→ Problems to work on:
A – According to the profile of Arvind Kejriwal, how many days did he remain in office as chief minister before resigning?
B – Decide whether each statement agrees with the profile of Arvind Kejriwal, answering yes or no and quoting the words that settle it: (i) Kejriwal's party won 28 of the 70 seats in the Delhi election. (ii) Kejriwal launched his party on the 144th birthday of Mahatma Gandhi. (iii) Hazare was the recognized public face of the anti-corruption campaign.
C – List everything the profile of Arvind Kejriwal says he was doing at Hazare's side during the April 2011 hunger strike.

→ Given text:
Profile: Arvind Kejriwal
Leading Indian anti-corruption activist Arvind Kejriwal has grabbed the eyeballs in the run-up to the upcoming general election by announcing his decision to take on the main opposition Bharatiya Janata Party's PM candidate Narendra Modi.
The two are fighting over Varanasi, the ancient, most sacred city for Hindus in the northern state of Uttar Pradesh.
Mr Kejriwal made a spectacular political debut in December. His party won 28 seats in Delhi's state assembly, propelling him to the post of chief minister in the capital.
But he was only to be in office for 49 days, resigning amid a row over an anti-corruption bill.
When Mr Kejriwal first broke off from his mentor, veteran campaigner Anna Hazare, to formally enter politics in 2012, many said he would find the going tough without Mr Hazare's support.
But, he proved his detractors wrong, as the Delhi election results showed - his Aam Aadmi Party (AAP) or the Common Man's Party won 28 seats out of the 70 seats on offer.
His aim now is to replicate on the national stage what his party did in Delhi.
The AAP has nominated more than 400 candidates for the general election and many of them are pitted against top Congress and BJP leaders.
In the run up to the polls, Mr Kejriwal is extensively touring the country, taking out road shows and addressing rallies to canvass support for his party candidates.Backroom organiser
Mr Kejriwal launched his political party on 2 October 2012, the 143rd birthday of Mahatma Gandhi. He told supporters they would fight against the culture of "bribe-taking" and pledged to contest the election.
Explaining the need for a new party, he said India was "being sold and all parties are guilty".
A former civil servant, Mr Kejriwal won the Ramon Magsaysay award for emergent leadership, widely described as Asia's Nobel Prize, for social work and initiatives to fight corruption in 2006.
Two years ago, he set up a group called India Against Corruption aimed at putting pressure on the government to bring about tough anti-corruption laws.
Mr Kejriwal, 44, came to the limelight in 2011 as the backroom organiser of the anti-corruption campaign led by Mr Hazare.
While Mr Hazare, 73, was its recognised public face, Mr Kejriwal was a member of "Team Anna", which worked tirelessly behind the scenes to make the agitation a success.
As Mr Hazare went on hunger strike in April 2011 to demand stringent anti-corruption laws, in particular a law to create an ombudsman to deal with allegations of corruption, Mr Kejriwal was by his side, making speeches, briefing reporters and formulating strategy.

→ Data for analysis:
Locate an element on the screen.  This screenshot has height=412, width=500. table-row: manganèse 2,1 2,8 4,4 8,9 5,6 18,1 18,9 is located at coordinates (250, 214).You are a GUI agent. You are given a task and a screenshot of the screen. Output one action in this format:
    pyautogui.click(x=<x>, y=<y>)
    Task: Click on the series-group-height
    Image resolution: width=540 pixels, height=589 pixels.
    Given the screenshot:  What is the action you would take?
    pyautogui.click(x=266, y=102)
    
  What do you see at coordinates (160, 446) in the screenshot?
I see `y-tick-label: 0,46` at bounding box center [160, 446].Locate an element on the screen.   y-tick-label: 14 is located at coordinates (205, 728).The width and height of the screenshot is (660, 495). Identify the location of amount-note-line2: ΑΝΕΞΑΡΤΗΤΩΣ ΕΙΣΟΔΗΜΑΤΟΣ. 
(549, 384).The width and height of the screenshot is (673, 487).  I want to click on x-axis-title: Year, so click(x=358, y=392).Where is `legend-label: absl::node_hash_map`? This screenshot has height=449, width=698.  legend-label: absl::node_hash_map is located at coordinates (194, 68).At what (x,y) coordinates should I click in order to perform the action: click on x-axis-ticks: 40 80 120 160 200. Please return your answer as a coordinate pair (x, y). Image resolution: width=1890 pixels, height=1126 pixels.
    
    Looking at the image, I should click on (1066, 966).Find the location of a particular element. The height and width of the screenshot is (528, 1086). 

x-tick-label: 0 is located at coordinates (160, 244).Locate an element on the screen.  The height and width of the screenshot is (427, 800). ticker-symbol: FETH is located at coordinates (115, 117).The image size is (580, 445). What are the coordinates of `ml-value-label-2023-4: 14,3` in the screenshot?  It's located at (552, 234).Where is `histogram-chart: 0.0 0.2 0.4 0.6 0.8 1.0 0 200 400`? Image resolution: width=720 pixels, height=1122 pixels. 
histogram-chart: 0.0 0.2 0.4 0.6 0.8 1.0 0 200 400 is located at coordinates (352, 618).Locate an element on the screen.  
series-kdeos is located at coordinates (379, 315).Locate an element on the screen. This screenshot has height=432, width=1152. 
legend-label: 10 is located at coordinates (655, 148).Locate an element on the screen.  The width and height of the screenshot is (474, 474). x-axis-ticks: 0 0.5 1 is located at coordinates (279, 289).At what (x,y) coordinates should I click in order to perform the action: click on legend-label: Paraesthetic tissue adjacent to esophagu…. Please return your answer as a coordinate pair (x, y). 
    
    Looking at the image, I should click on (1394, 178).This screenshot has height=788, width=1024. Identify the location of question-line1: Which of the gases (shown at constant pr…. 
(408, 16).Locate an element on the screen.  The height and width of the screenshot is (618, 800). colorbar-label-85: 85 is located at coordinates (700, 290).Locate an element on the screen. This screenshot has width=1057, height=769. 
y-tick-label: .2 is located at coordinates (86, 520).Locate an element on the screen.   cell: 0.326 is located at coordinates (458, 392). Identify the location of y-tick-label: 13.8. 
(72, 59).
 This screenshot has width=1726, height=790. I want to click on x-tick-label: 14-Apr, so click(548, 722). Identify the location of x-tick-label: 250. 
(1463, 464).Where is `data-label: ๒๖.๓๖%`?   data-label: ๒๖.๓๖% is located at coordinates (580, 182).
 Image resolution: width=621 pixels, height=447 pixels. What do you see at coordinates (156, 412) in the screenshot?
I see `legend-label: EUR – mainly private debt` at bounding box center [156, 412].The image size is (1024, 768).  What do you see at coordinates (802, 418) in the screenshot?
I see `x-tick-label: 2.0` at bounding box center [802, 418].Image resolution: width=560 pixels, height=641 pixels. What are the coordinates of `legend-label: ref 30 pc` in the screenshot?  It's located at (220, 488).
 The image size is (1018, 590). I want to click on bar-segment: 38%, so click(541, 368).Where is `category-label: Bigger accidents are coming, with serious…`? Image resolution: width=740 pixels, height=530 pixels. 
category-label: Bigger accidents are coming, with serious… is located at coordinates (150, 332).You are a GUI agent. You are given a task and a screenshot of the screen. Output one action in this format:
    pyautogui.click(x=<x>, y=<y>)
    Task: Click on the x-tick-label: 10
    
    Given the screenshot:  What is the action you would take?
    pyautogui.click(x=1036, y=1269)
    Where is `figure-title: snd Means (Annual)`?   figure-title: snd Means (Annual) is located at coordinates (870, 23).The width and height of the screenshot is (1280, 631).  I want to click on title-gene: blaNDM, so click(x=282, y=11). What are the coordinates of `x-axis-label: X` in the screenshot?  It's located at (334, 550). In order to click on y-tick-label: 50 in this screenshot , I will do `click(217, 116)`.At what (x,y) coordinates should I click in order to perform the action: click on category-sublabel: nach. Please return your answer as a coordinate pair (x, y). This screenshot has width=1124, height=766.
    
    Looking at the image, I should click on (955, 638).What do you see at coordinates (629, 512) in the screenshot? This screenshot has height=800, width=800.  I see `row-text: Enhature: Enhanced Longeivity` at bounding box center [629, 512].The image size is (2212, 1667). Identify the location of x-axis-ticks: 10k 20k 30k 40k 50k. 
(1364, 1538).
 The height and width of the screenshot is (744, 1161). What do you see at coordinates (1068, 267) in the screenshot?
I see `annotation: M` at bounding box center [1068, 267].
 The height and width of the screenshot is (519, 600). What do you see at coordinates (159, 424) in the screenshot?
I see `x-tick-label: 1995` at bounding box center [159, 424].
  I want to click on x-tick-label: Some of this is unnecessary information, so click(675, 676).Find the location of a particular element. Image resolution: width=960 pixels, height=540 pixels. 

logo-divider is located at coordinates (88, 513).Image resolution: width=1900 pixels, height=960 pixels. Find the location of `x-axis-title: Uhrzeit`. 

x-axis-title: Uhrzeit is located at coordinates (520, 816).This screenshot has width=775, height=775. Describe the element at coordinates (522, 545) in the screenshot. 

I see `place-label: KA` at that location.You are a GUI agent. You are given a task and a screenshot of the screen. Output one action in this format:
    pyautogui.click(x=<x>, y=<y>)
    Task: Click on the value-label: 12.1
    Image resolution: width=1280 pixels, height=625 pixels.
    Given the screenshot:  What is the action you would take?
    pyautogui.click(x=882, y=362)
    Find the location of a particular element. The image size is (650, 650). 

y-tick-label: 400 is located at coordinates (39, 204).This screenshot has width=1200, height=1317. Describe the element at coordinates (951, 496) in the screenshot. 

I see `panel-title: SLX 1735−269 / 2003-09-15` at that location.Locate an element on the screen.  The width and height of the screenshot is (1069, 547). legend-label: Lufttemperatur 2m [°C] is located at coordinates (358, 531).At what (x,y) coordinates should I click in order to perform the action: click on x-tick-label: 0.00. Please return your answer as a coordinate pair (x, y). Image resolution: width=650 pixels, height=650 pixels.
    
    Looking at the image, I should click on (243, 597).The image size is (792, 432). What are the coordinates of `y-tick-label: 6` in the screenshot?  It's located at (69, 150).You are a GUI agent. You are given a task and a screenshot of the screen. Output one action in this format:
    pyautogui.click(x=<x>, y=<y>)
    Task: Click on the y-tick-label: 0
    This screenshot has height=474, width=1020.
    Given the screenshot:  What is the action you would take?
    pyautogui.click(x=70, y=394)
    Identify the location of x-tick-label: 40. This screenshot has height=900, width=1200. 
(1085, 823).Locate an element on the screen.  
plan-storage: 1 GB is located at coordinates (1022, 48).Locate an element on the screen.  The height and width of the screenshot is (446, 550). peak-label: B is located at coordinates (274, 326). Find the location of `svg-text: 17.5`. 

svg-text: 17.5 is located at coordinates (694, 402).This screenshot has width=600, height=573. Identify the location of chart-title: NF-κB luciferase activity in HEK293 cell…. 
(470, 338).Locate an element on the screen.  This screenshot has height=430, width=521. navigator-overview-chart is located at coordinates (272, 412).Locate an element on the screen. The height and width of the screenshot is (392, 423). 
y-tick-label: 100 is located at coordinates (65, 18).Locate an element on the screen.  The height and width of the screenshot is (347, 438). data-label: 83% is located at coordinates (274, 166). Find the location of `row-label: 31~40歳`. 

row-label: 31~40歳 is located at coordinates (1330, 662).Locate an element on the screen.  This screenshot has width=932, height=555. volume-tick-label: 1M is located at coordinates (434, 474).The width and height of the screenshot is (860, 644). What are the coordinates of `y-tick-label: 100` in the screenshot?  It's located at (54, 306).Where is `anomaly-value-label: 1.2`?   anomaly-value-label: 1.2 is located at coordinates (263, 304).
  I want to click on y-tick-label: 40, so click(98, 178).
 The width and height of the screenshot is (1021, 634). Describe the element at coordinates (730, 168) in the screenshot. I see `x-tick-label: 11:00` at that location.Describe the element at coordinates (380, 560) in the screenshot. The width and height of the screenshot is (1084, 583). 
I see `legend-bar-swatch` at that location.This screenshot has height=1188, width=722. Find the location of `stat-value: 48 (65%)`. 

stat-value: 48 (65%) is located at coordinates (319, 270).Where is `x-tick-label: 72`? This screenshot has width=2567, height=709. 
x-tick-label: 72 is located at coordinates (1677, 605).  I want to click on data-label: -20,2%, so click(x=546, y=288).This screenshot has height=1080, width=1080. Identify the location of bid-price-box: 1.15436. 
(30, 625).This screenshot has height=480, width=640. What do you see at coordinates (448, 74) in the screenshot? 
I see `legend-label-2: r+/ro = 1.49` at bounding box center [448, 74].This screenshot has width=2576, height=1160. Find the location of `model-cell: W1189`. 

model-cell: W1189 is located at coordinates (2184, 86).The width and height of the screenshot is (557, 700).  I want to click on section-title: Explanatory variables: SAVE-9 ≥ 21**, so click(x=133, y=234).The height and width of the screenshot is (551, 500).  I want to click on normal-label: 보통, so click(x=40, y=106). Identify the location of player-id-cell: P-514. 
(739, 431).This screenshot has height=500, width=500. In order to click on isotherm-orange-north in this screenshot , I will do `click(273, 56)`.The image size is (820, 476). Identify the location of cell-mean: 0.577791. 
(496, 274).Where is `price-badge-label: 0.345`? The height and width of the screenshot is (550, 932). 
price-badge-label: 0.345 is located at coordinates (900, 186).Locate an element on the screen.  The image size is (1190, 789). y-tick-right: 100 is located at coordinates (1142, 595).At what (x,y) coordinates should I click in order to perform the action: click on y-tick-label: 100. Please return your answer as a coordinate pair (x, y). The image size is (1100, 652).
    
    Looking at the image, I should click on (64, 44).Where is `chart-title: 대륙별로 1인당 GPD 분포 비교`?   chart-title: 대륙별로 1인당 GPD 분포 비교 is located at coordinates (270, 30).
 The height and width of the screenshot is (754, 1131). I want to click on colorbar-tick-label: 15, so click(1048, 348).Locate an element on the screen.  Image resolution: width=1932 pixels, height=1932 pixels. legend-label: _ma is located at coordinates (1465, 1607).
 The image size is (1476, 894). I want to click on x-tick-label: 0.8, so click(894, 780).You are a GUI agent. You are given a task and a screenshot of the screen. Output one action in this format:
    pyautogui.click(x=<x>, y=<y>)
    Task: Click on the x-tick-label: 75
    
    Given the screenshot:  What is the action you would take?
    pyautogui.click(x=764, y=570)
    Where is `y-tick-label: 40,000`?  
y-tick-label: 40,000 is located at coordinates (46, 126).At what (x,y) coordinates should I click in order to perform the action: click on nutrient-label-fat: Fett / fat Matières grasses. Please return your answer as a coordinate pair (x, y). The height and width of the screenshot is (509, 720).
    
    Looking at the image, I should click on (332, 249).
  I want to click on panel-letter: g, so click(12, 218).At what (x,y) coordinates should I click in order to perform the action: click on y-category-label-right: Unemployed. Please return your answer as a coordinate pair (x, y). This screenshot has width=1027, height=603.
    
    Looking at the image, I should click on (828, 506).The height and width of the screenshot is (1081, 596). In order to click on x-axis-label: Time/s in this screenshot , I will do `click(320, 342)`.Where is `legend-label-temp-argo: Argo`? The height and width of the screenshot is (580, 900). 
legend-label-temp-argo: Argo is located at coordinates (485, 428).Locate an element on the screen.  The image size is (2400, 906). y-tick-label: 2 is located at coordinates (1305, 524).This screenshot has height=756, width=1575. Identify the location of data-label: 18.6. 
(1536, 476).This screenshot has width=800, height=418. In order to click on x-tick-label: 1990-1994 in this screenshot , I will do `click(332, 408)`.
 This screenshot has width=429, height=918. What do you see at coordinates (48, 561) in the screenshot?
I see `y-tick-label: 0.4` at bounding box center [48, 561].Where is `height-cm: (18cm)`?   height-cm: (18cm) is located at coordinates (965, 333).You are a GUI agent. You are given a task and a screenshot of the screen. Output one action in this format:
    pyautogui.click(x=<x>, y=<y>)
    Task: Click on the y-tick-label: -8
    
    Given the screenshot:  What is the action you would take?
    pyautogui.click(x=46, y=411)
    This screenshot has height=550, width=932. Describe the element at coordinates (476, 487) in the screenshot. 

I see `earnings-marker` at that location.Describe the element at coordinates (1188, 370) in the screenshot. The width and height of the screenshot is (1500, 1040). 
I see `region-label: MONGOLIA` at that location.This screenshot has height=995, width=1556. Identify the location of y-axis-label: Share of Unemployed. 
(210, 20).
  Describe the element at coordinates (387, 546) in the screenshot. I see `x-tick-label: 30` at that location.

→ Results:
A – 49 days

B –
(i) Yes: "won 28 seats out of the 70 seats on offer"
(ii) No: "the 143rd birthday of Mahatma Gandhi"
(iii) Yes: "Mr Hazare, 73, was its recognised public face"

C – Making speeches, briefing reporters, formulating strategy